Dündar çocukluğunu hatırlayınca yüzünde tatlı bir gülümseme yerleşti. Çocuk iken hayat daha güzel daha tasasız duruyordu. Bir çocuğun tüm derdi tahta kılıcının kesmemesi, arkadaşlarının oyunbozanlık yapması ya da anasının onu zorla erkenden yatırmaya çalışmasıydı. Büyüdükçe derdi tasası da büyüyordu. Kimi kişi için hayatın acıları korkutucu oluyor, tekrar çocuk olmayı özlüyordu.

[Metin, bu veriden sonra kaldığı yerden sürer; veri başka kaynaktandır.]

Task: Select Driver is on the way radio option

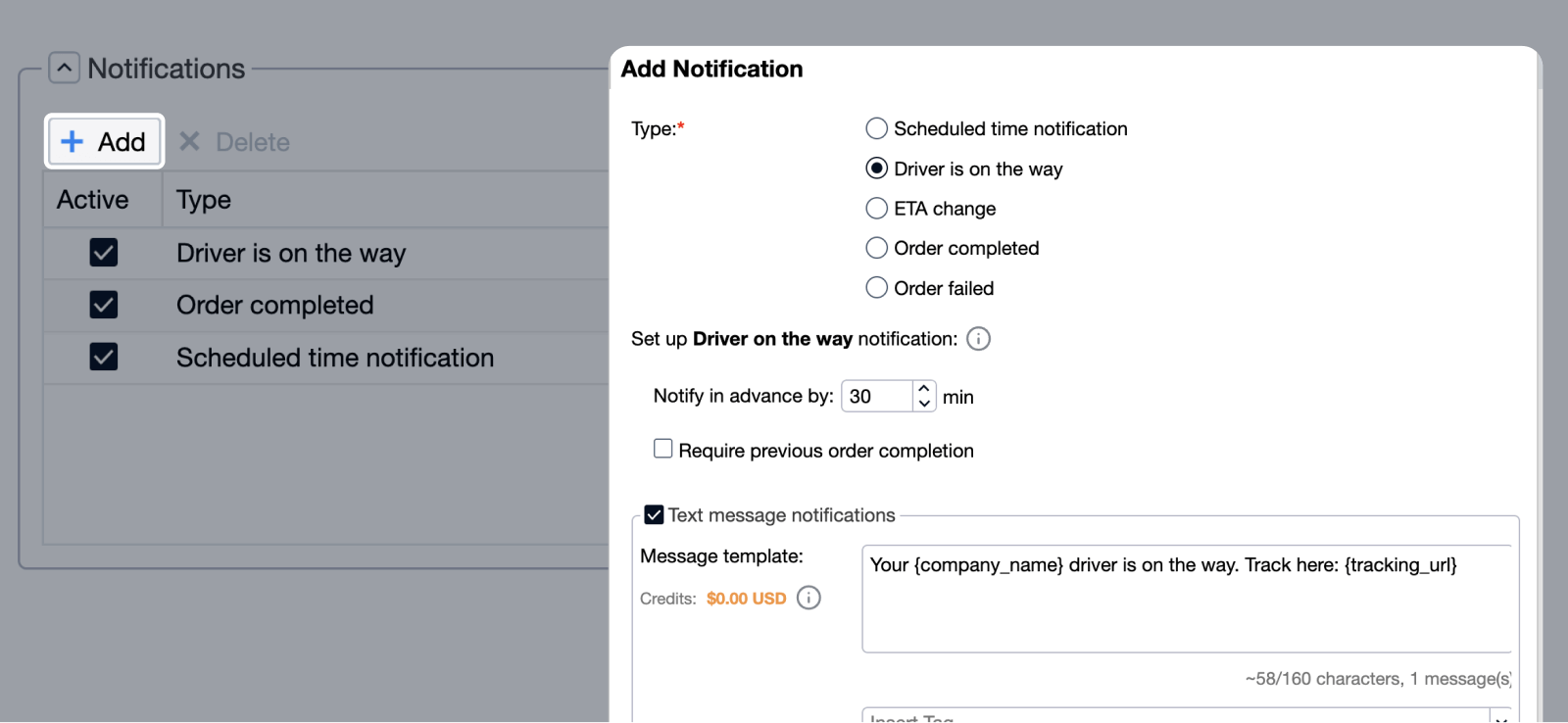Action: point(876,169)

Elbet bazı çocukların erken yaşta büyümesi ve olgunlaşması da gerekiyordu. Bilhassa savaşın kol gezdiği bu topraklarda çocuklar, ölüm ve kanın içinde çocukluğunu yaşayamadan büyüyor; korku ve güvensizlik içinde hayatta kalmayı umuyorlardı. Neyse ki Dündar, ailesinin ve oymağının güvenli kolları arasında savaşın acımasızlığından korunmuştu.

Genç bey, ağabeyinin sesiyle kendine geldi.

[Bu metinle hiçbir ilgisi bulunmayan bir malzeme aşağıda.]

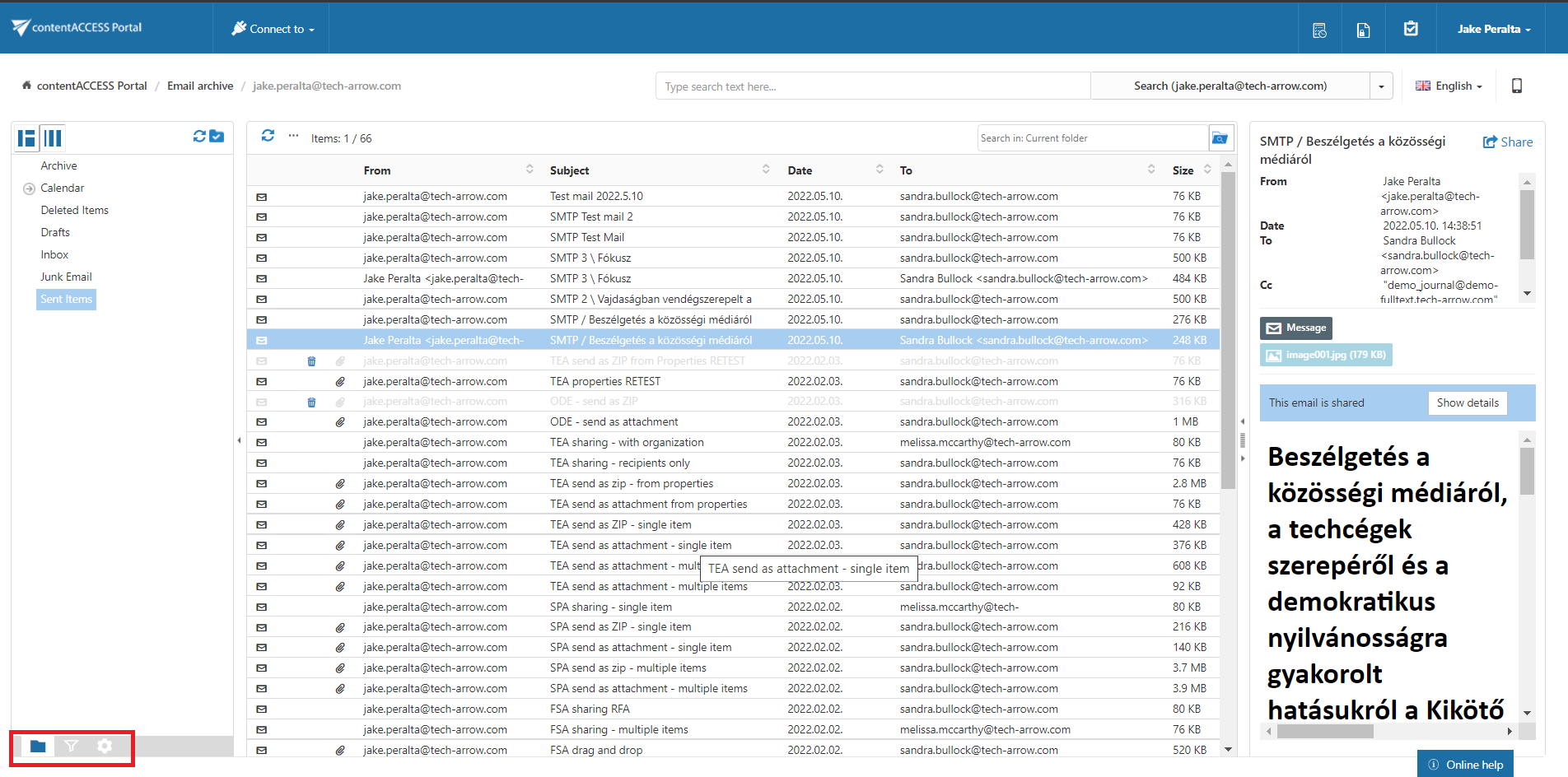The width and height of the screenshot is (1568, 777).
Task: Open the filter funnel tab at bottom left
Action: pos(72,746)
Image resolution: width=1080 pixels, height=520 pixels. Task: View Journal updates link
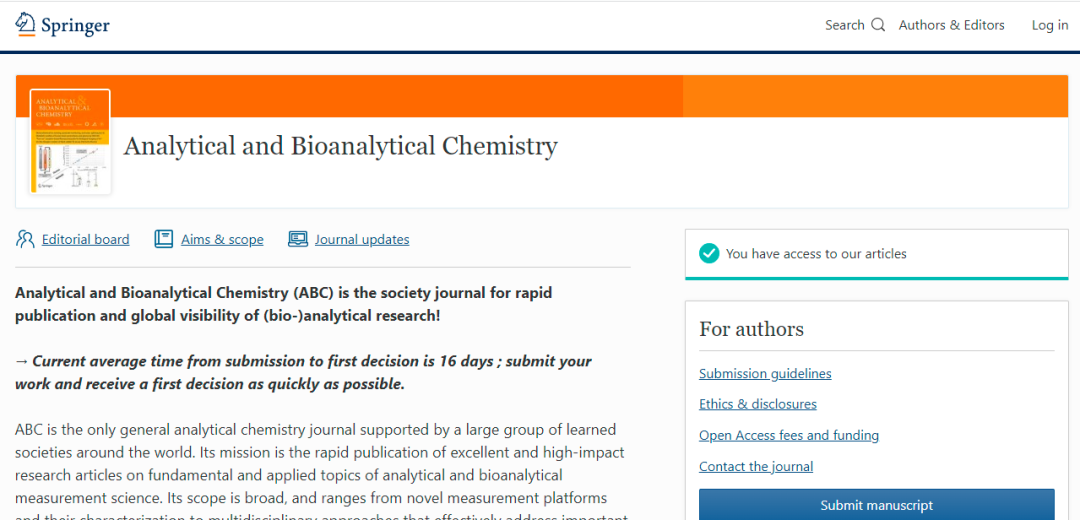(362, 239)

"Şu çapulcular sorunu ne alemde?"

"Alplar ile tüm gün inlerini arıyorum, ağabey. Doğrusu ben de anlamadım. Liderlerini ve bir çok adamlarını öldürünce dağıldıklarını sanmıştık. Uzunca da bir süre sessiz kaldılardı."

"Eski inlerinde bir işaret yok mu?"

"Yoktu ağabey. Herhalde kendilerine yeni lider bellediler."

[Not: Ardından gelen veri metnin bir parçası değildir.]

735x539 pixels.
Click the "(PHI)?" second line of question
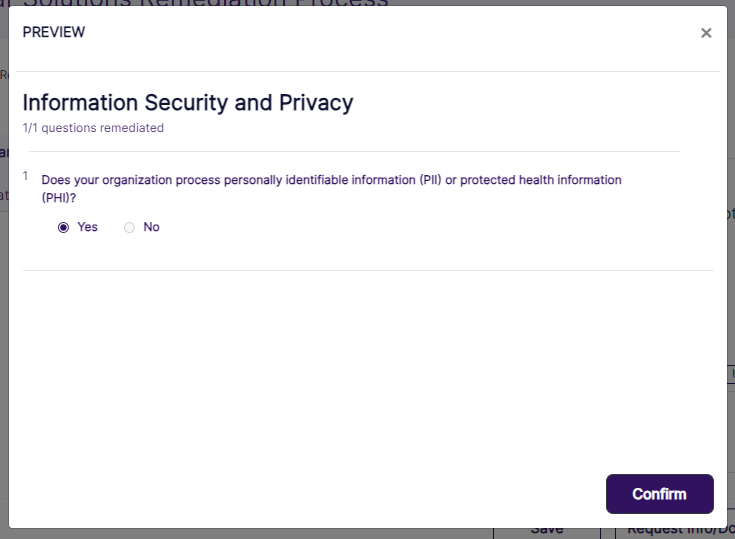point(59,198)
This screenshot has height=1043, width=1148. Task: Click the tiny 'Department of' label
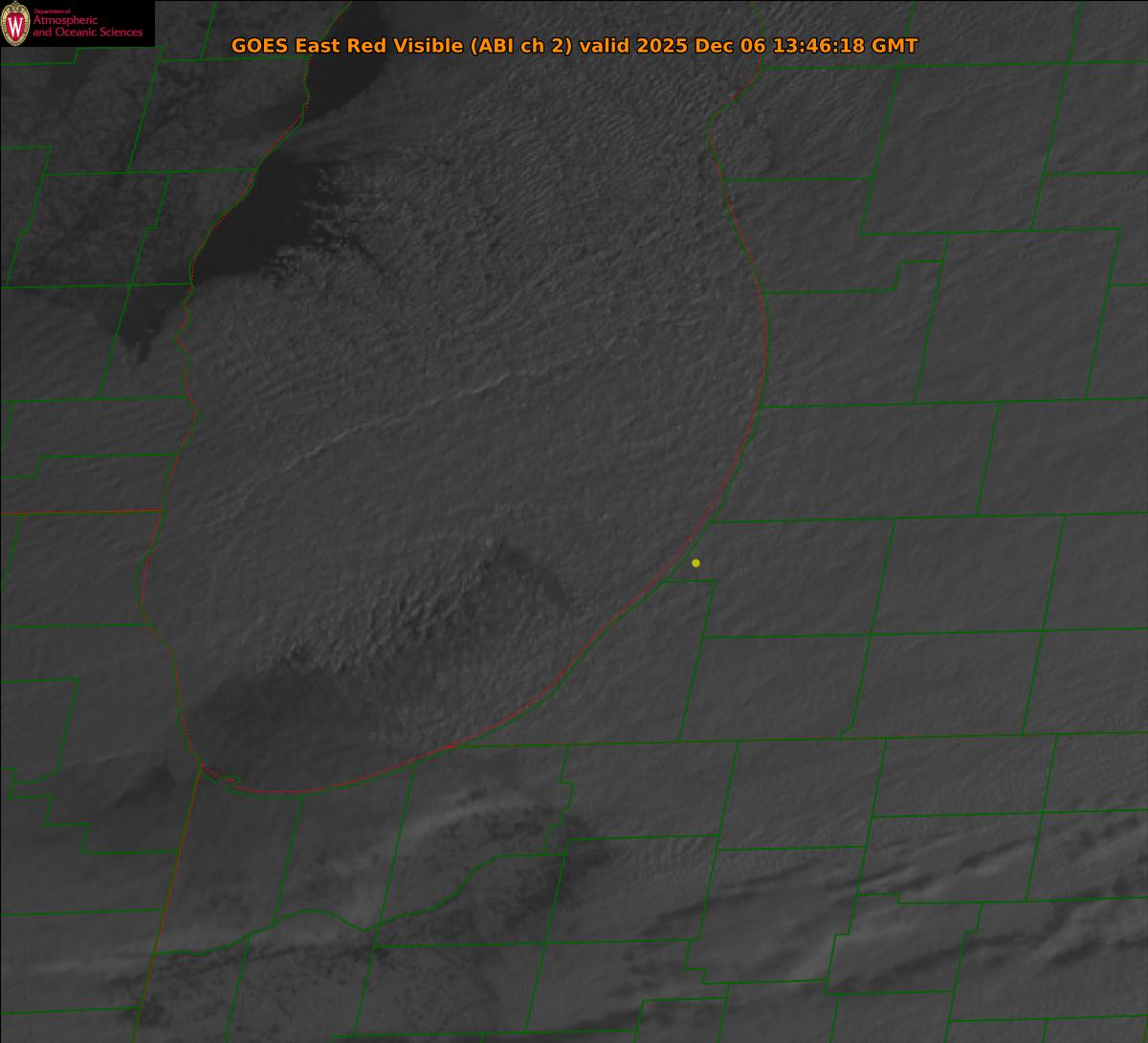pyautogui.click(x=52, y=11)
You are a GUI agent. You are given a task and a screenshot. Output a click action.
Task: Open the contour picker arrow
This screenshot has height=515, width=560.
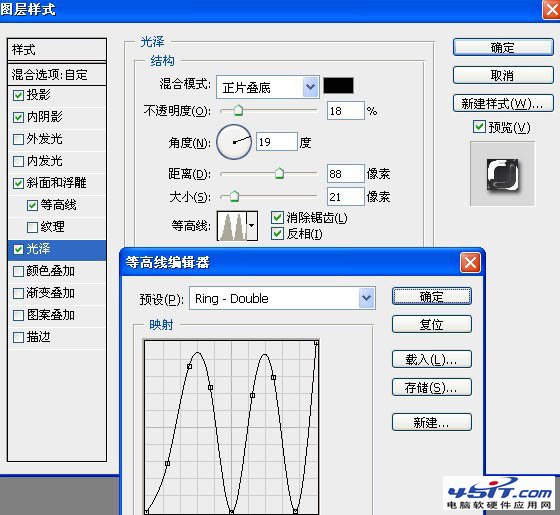click(x=252, y=226)
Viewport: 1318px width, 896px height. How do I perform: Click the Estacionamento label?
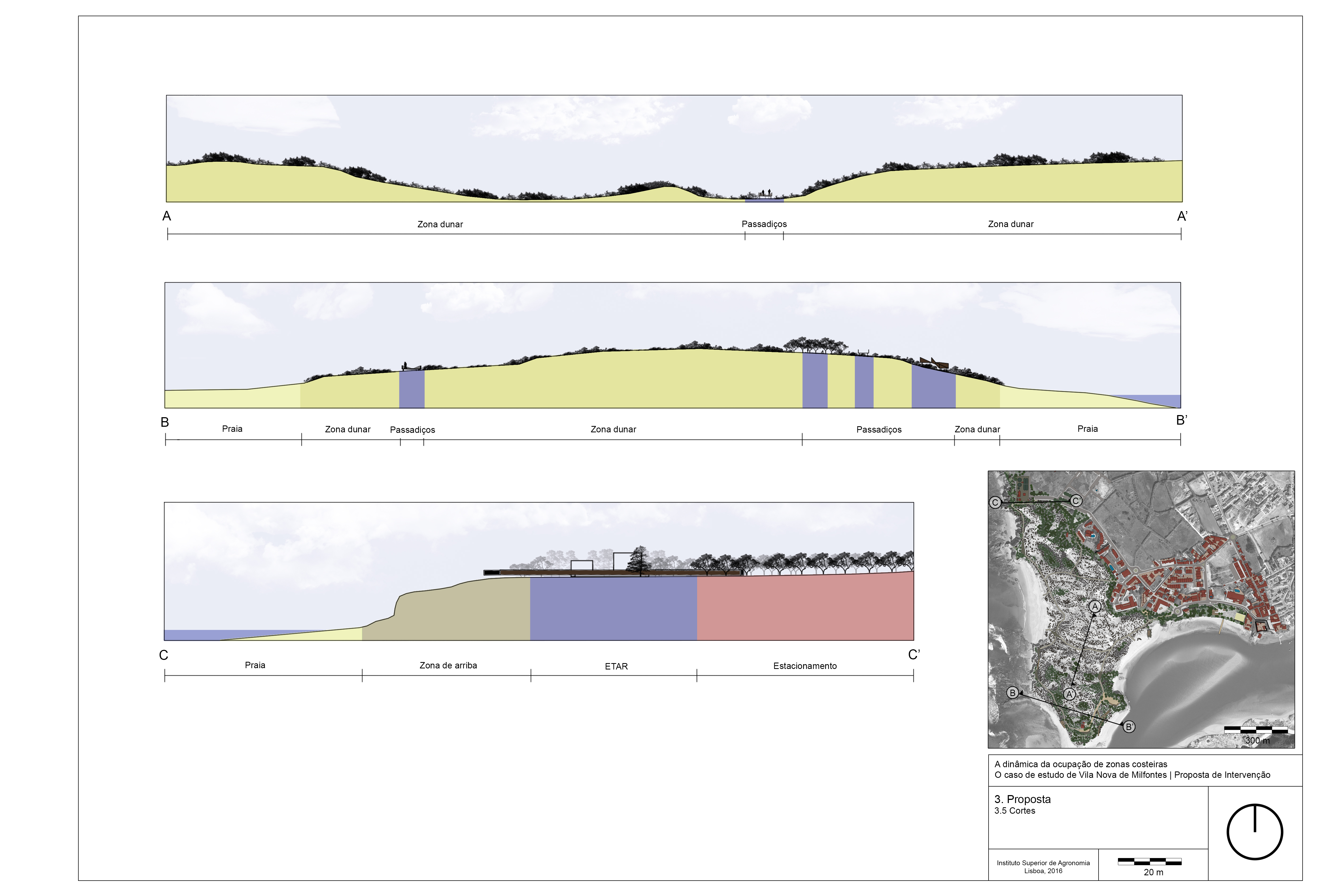pyautogui.click(x=805, y=666)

Ertuğrul, düşünceli bir şekilde sakalını kaşıdı."Ya da öldürdüğünüz kişi liderleri değildi. Her ikisi de mümkün."

"Böyle düşünmene sebep nedir?"

"Sadece bir his. Tarzları bir önceki ile aynı olması şüphelendiriyor."

Dündar, ağabeyi gibi düşünmüyordu. Ona göre yeni bir lider bellemişlerdi. Sonuçta iyi bir yöntemin talibi de çok olurdu. Bu haydut güruhu da şu ana kadar bu yöntemle çok başarı elde etmişti.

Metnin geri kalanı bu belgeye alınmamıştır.